THE SCREAMING SILENCE By Shabana Anjum
Survivors train you better than the scholars. And Lucia was a recurrent survivor. She survived major tsunami like events in her life. She fought like a warrior in all the battles that she was made to face by her own loved ones. She did not learn this art of resilience from any training institute. It was an inbuilt skill that she was born with. The Almighty Lord knew the battles that were to befall her. He had filled her with an accurate amount of patience and an infinite dose of Faith. This Faith kept her breathing even when she was choked to death. People humiliated her. Some of them tested her patience and some even tried to shake her self-confidence.
Lucia had lost her father when she was just eleven years old. It is not death that makes you lose your precious ones, sometimes distance does. A world that takes away your only source of solace. Her father was her sole support for survival, who had migrated to a new place, and she was left all alone in this whole world. She turned to be more withdrawn and sad. She was sad, yet she herself could not detect the reason behind her sadness. He had promised her that he would come back to take her along with him, once he got settled in the new place. He got settled, but in a new family, which had no provision of inducing her into it. This poor girl, who had lost her mother when she was just two years old, had also lost her father, making her an orphan in this big world.
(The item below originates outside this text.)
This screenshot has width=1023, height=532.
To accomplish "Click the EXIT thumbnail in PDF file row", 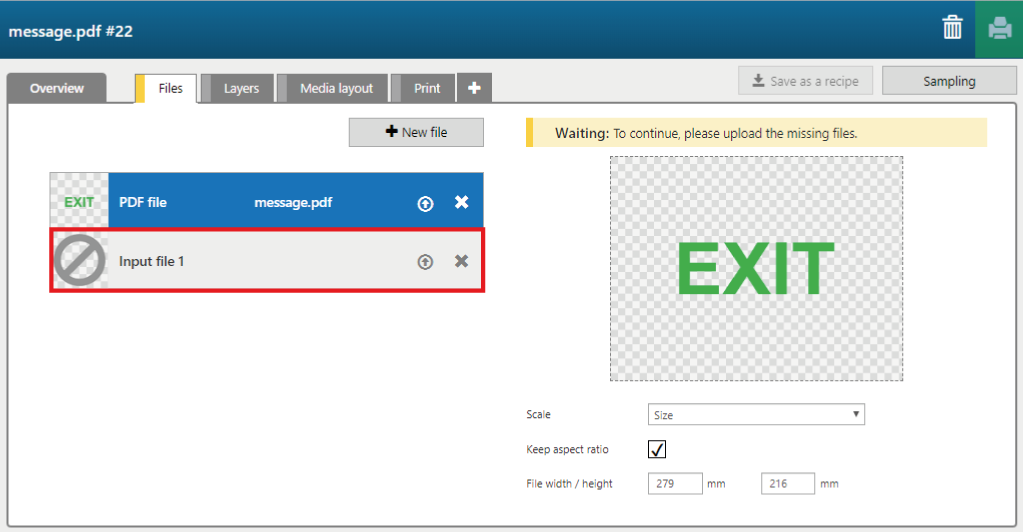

Time passed and she was left on the mercy of her aunt. Her aunt who loved her but not more than her own kids, Sam and Kiara. Even they were not much fond of Lucia. Lucia could sense their dislike in their behaviour, their voice and even in the way they looked at her. She felt a hollow within herself, a painful hollow which grew more with passing time. She used to find some relief at school. She would get up early with an excitement to go to school. An eleven year old getting ready for school all by herself. Pressing her uniform as well as her cousins’ uniform, she would arrange her own bag and braid her own hair. She would do all her work without any grudge or sadness. She would remain indifferent to the indifference shown to her by her aunt.
“Finish your breakfast” her aunt would keep shouting, as the auto rickshaw, that carried them to school, would blow the horn outside the house. Lucia, Sam and Kiara would run to sit in the auto. Lucia, being the eldest, would allow her cousins’ to sit first and then take her seat. Lucia had matured enough in the last few years. Though her cousins defied her yet she behaved like an elder sister to them. Her aunt was aware of this fact, that is why she considered Lucia as an asset. She was happy that Lucia was here, but just as a caretaker of her kids who were nine and seven years old.
Lucia had two different forms, two completely different forms. One form at home, the silent, withdrawn and introvert girl, who knew her place in the house. It was a house, not a home for her. The other form at school, the giggling, joking, chatter-box girl, who was often reprimanded by teachers but deeply loved by her classmates. She enjoyed every moment at school. It seemed that all the energy that she saved at home was let out, in the school hours.
She hated vacations and holidays, as it made her face the reality of her life. The pain within her heart made her scream. She screamed in pain. The scream that was silent, reverberating within the chambers of her heart. But each time, she stood, with an invisible armour that shielded her heart, a pacified look on her face and a mind full of calm. That is why, one could ever hear the screaming silence.